The saved embeddings can be passed to the dataset loader in the config as cached_vision_features or simply passed as an additional flag when running with python train.py --cached_vision_features $SAVED_FEATURES_PATH.

For audio experiments, first clone the GDT repository and download the model weights trained on the IG65M dataset.

git clone https://github.com/facebookresearch/GDT.git
wget https://dl.fbaipublicfiles.com/GDT/gdt_IG65M.pth

Then compute the audio embeddings for the videos in the VTC dataset that will be used in the training.

python scripts/get_audio_embeddings.py

Evaluation

To evaluate a model, update the relevant configs with the right paths to the downloaded files e.g. dataset csv file, root directory where the images/videos are or model paths. Then you can run:

# image
python evaluation/eval.py --config "configs/pretrained_clip_comments_attention.jsonc" --resume $CKPT_PATH

# video
python evaluation/eval.py --config "configs/pretrained_clip_timesformer_comments_attention.jsonc" --resume $CKPT_PATH

For more configurable flag options run python evaluation/eval.py --help.

To replicate our experiments in the paper, run the following scripts:

# testing image baselines (Table 2)
bash experiments/eval/image_baselines.sh
# testing CAM module with varying number of comments (Figure 4)
bash experiments/eval/image_vary_num_comments.sh
# testing video models using timesformer (Table 7) and testing on different datasets (VTC, KineticsComments, Livebot)
bash experiments/eval/video_timesformer.sh

Results & Pre-trained Models

We will be releasing pre-trained models soon.

Combining Modalities

We show that our method is robust to different combinations of modalities, both at train and at test time.

training inference TVR R@1 TVR R@10 VTR R@1 VTR R@10
CLIP img+title 11.1 26.0 11.1 25.3
img+title img+title 15.5 34.9 14.4 33.4
img+title+cmts img+title 15.5 34.5 14.4 33.3
img+title+cmts img+title+cmts 18.0 43.2 18.7 43.9
img+title+cmts img+title 14.9 34.2 14.2 32.9
img+title+cmts img+title+cmts 28.2 51.2 25.1 49.9
img+title+cmts+audio img+title 15.4 34.0 14.3 32.9
img+title+cmts+audio img+title+audio 15.8 36.9 12.2 30.4
img+title+cmts+audio img+title+cmts+audio 19.6 45.6 20.6 47.2

Video results

These experiments are using video frames and were trained adapting the video branch with comments, with either one or eight frames from the video. Showing Recall@10.

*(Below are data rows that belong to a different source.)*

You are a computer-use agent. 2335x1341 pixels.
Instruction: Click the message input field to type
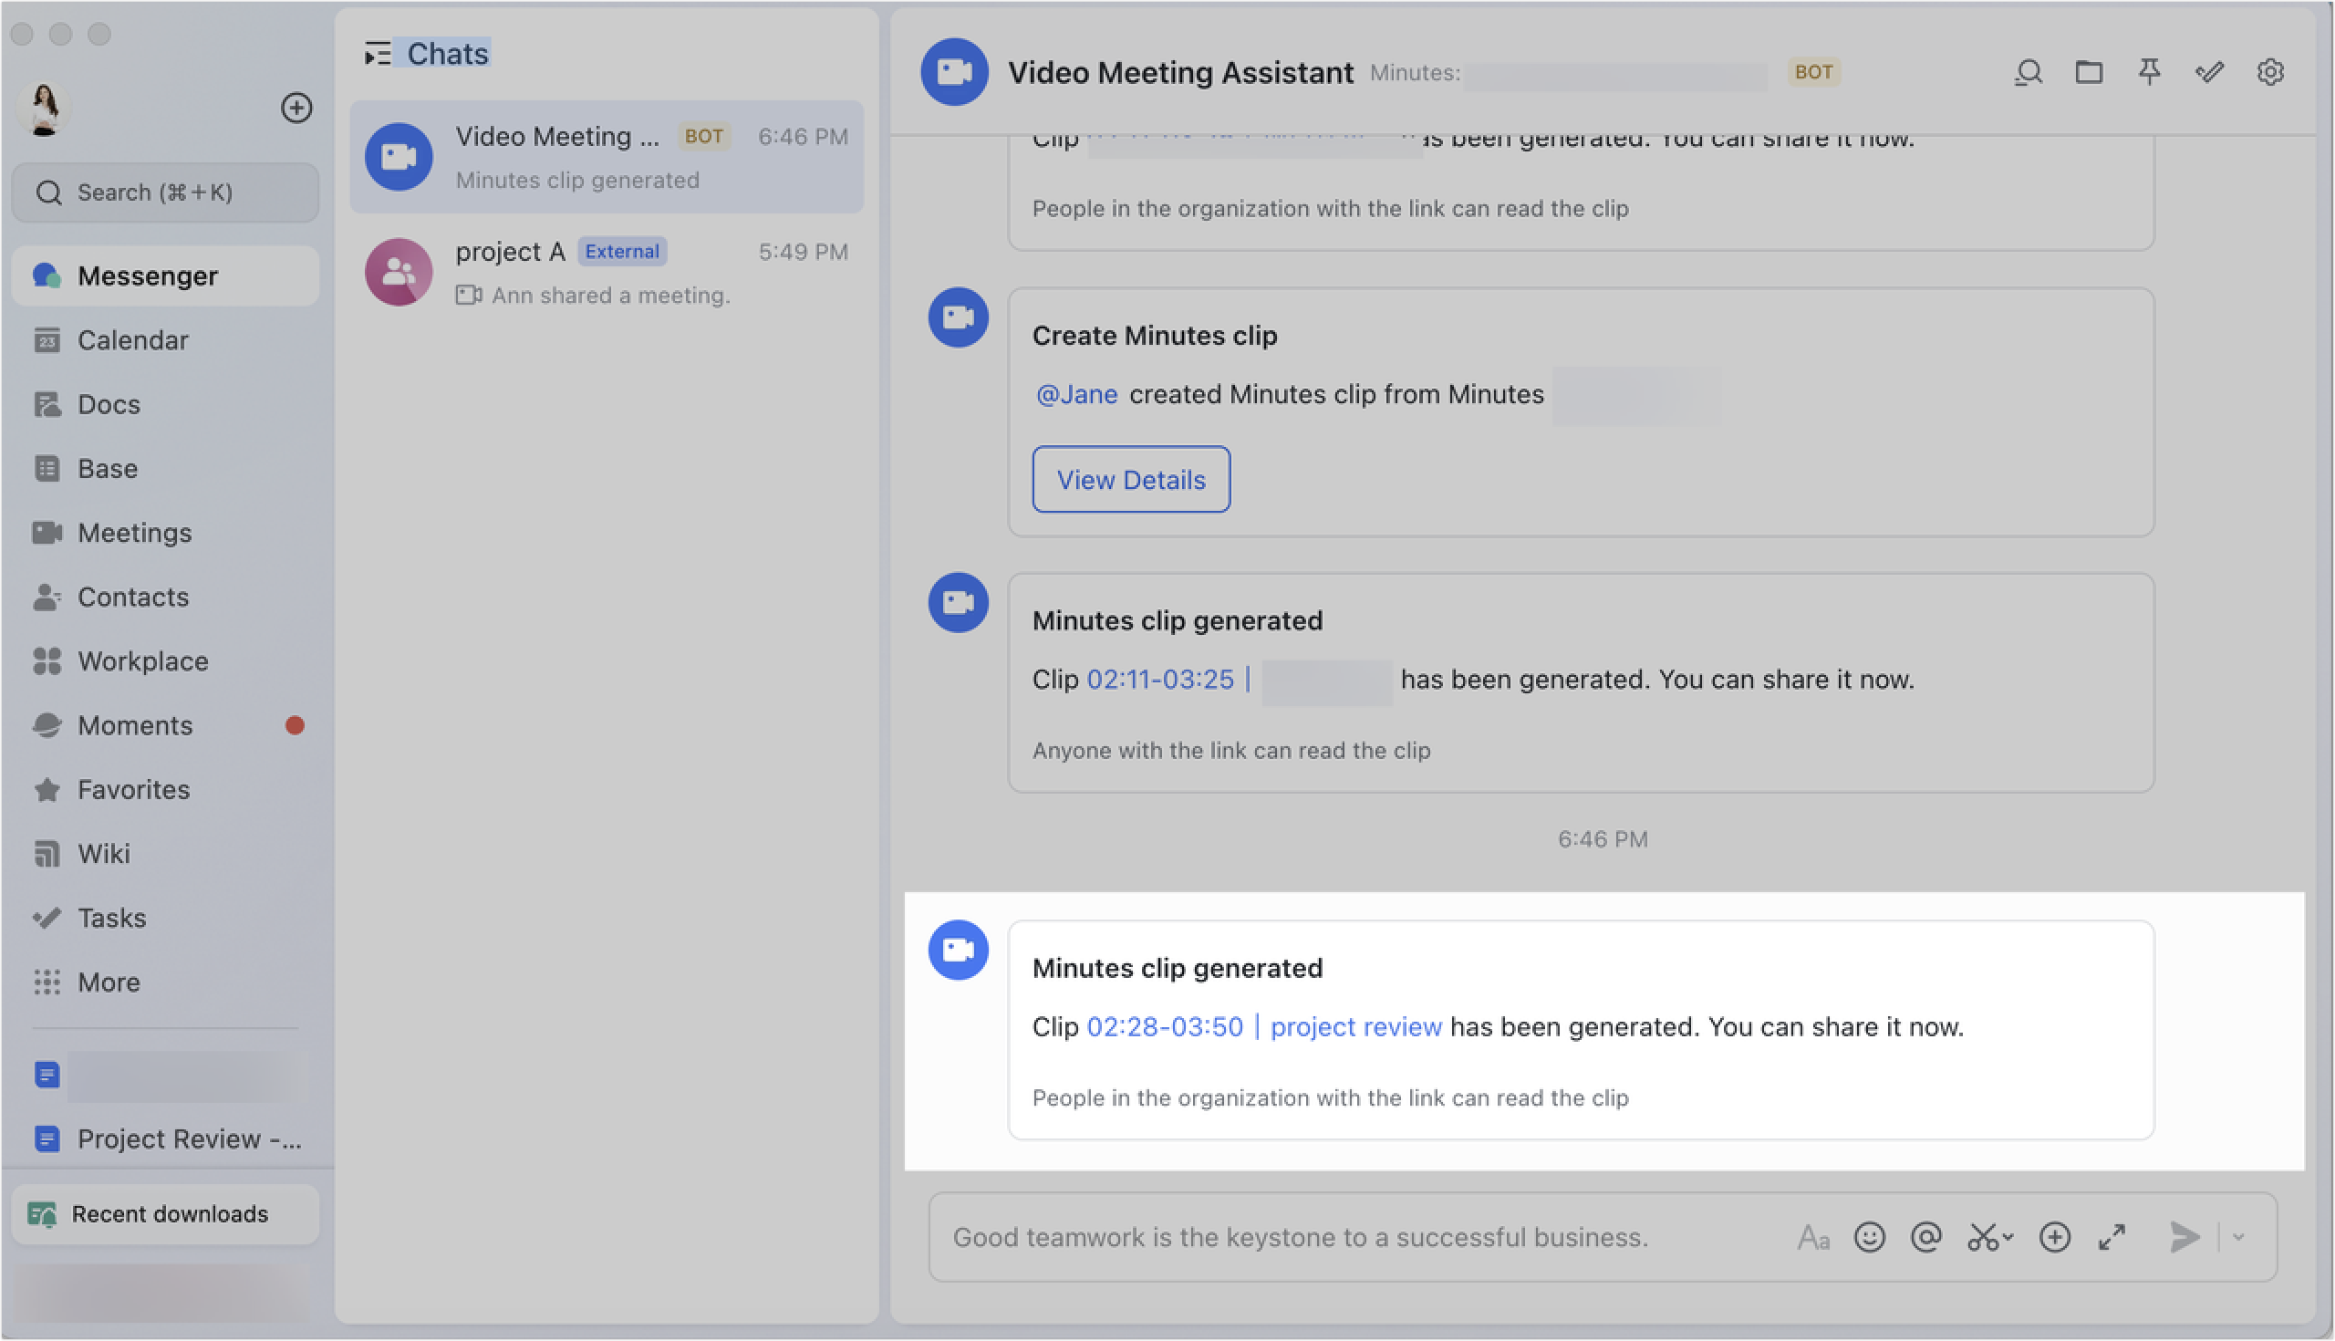[x=1289, y=1237]
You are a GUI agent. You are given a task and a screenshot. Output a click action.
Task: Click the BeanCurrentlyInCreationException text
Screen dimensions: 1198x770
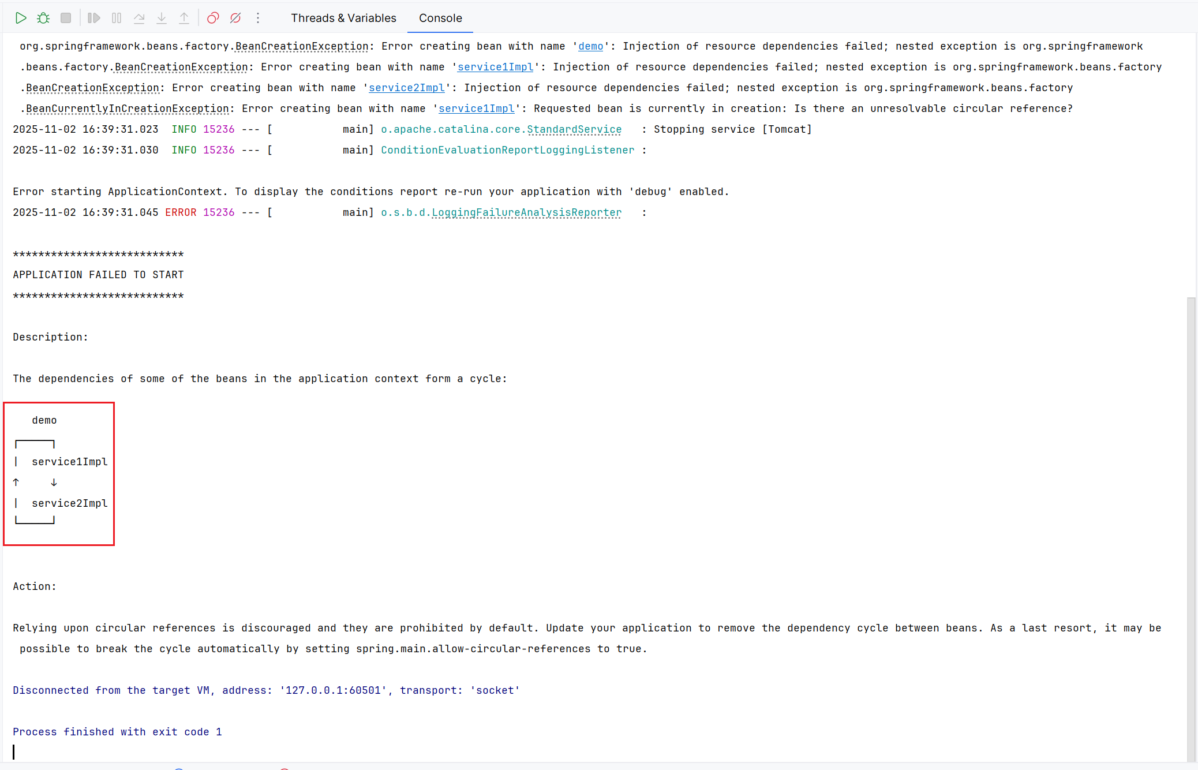[x=128, y=109]
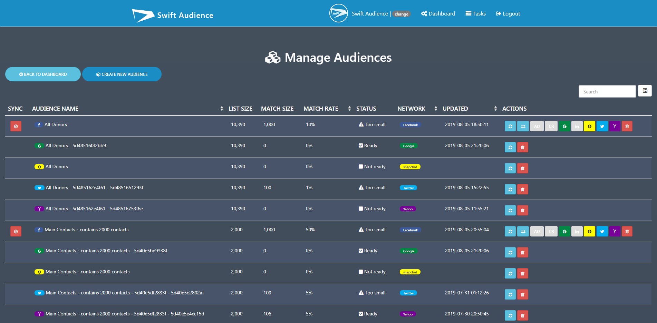Click the Twitter action icon on the Main Contacts row
The width and height of the screenshot is (657, 323).
click(x=602, y=231)
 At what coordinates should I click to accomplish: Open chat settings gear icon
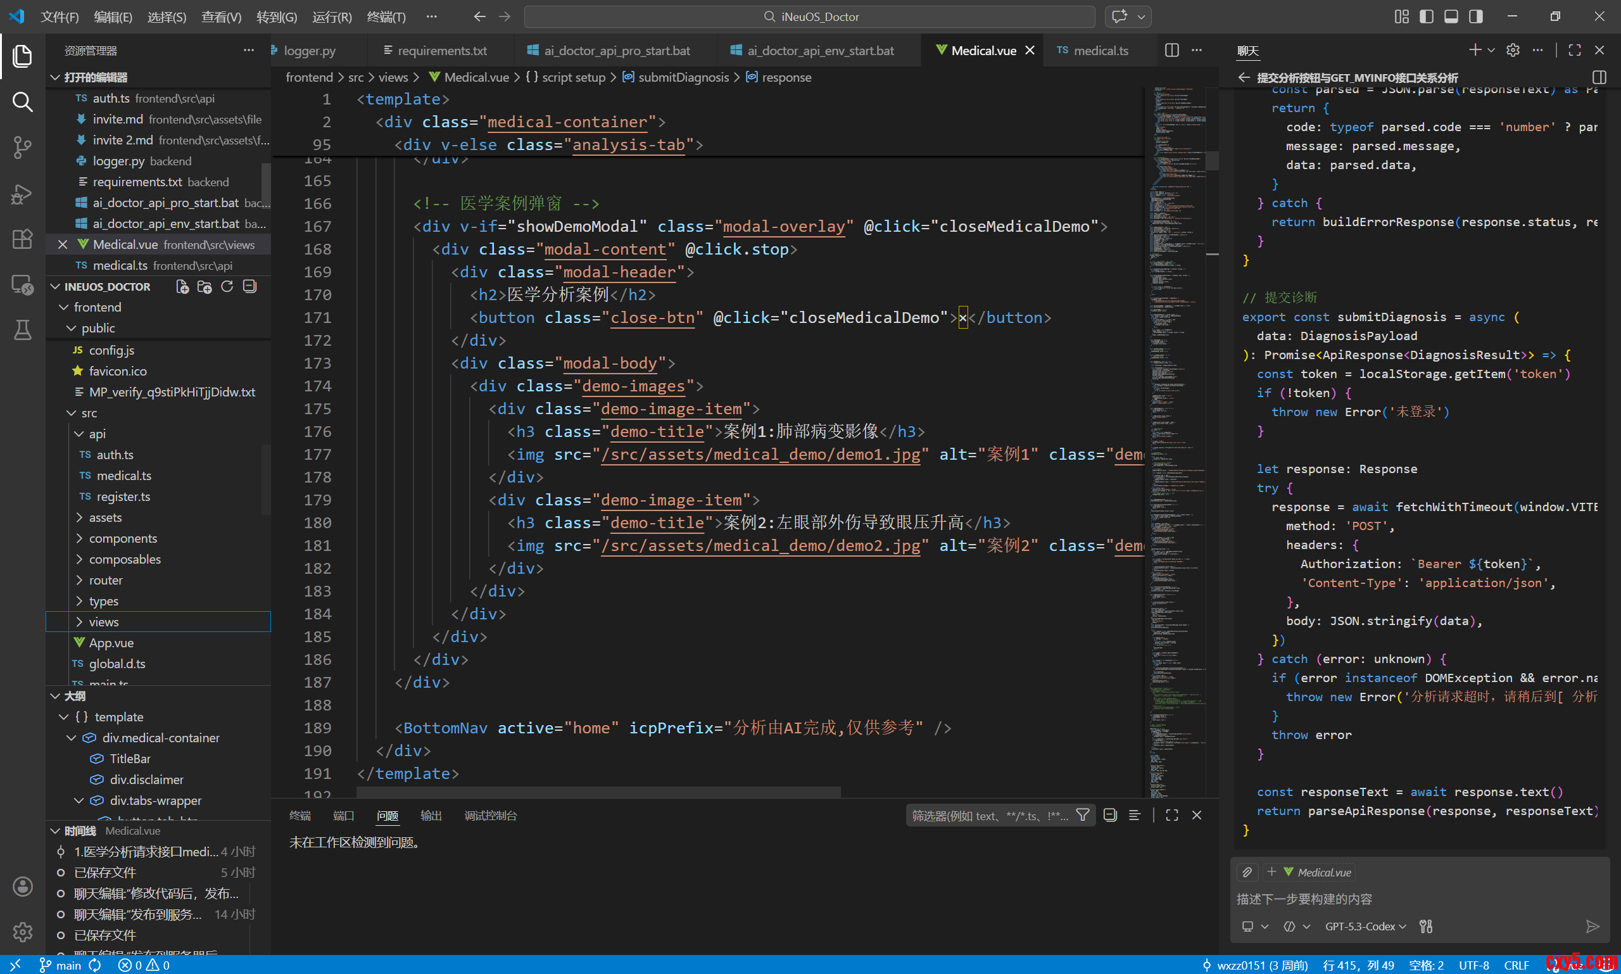[x=1513, y=51]
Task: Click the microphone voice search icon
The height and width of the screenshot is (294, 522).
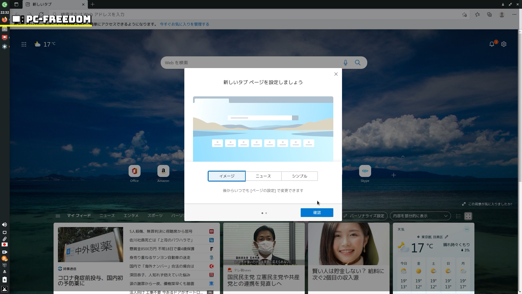Action: (x=346, y=63)
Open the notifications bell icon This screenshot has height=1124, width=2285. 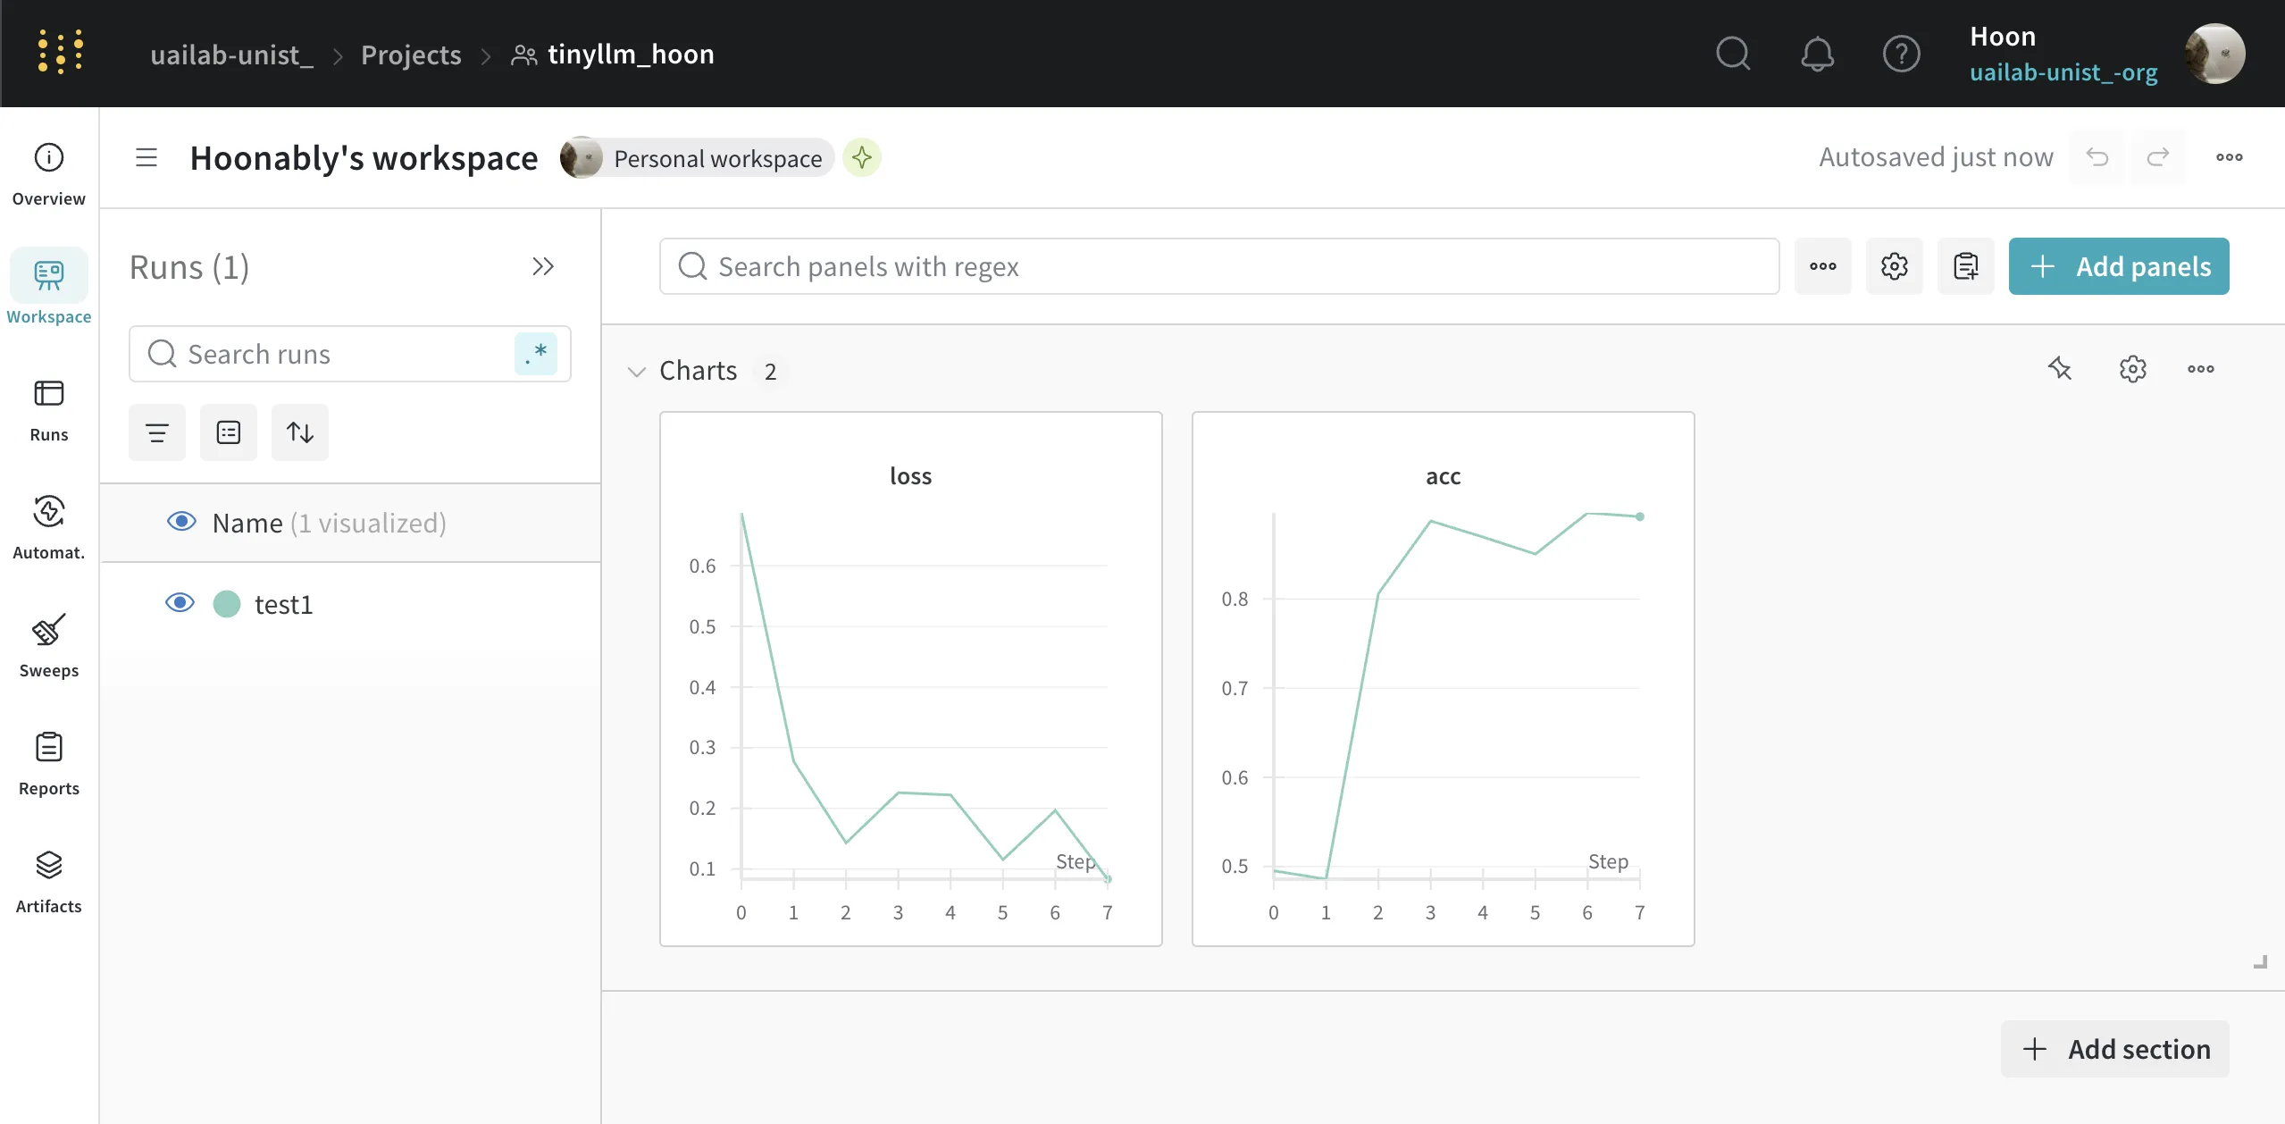pyautogui.click(x=1817, y=54)
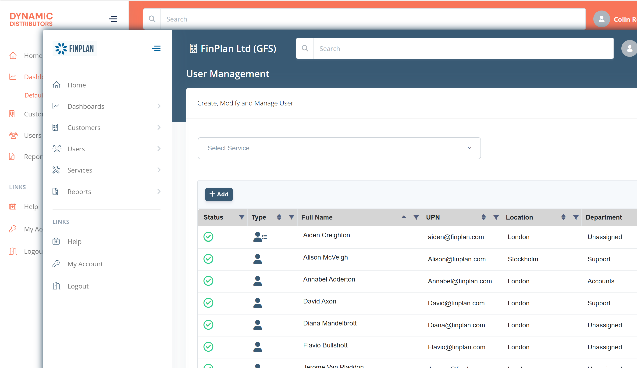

inference #frames VTC VTR VTC TVR KineticsComms VTR KineticsComms TVR LiveBotEN VTR LiveBotEN TVR
video 1 28.9 28.3 48.8 46.9 48.0 49.0
video+comments 1 40.8 41.0 61.1 59.2 64.0 64.0
mean-pooling 8 19.3 24.2 54.1 49.8 69.0 66.0
video 8 28.9 27.6 56.9 55.8 70.0 72.0
video+comments 8 41.5 41.9 68.0 66.1 69.0 80.0

Citation

@inproceedings{hanu2022vtc,
    title={VTC: Improving Video-Text Retrieval with User Comments},
    author={Laura Hanu and James Thewlis and Yuki M. Asano and Christian Rupprecht},
    booktitle={ECCV},
    year={2022}
}